(Records for locating the described items)
* BEGIN *
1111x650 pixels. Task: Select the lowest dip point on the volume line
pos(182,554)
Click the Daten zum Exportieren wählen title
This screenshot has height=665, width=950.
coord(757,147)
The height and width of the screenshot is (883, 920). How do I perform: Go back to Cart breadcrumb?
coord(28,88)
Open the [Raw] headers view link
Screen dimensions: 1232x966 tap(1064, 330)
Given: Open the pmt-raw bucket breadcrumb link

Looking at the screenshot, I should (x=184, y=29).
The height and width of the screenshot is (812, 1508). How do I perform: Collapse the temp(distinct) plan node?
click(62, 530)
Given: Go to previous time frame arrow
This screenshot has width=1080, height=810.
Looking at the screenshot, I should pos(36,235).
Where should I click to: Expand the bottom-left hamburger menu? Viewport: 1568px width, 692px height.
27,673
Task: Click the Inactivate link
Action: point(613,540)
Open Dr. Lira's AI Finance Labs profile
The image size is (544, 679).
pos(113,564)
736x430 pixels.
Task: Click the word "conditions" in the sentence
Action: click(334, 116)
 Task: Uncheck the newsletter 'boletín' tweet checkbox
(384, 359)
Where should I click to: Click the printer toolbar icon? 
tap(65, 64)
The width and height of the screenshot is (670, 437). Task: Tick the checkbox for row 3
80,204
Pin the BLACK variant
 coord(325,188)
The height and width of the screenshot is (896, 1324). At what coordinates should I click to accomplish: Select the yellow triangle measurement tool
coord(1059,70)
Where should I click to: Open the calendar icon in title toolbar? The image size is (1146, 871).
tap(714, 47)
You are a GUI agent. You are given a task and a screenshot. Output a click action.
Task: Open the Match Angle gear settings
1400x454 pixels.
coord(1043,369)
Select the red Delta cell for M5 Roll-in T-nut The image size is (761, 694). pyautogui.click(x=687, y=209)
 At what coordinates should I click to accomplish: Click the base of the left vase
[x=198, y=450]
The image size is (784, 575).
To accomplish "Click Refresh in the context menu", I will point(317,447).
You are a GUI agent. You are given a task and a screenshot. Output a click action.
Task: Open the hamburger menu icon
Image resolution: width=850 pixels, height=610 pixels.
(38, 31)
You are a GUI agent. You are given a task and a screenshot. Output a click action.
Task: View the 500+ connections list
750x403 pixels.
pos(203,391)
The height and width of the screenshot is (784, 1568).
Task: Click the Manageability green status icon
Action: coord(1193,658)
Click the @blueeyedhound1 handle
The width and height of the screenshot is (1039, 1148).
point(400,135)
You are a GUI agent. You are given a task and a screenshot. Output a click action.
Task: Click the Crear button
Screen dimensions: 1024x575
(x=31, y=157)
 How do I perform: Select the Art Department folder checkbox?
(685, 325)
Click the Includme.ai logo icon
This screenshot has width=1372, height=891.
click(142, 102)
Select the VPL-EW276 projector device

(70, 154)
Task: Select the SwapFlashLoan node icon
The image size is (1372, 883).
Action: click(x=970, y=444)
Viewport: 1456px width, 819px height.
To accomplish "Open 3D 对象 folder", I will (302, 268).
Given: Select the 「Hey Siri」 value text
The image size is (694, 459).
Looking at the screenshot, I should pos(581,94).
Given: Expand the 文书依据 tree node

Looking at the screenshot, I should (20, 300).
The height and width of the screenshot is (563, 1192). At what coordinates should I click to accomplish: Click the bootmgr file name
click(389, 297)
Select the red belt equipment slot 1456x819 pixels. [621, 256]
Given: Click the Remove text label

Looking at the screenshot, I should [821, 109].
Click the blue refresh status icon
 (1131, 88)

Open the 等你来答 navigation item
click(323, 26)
* END *
GOAL: Report each line of the material above that contains the word "folder", copying the full line.

THE RESPONSE:
 How do I perform: Select the Art Department folder checkbox?
To accomplish "Open 3D 对象 folder", I will (302, 268).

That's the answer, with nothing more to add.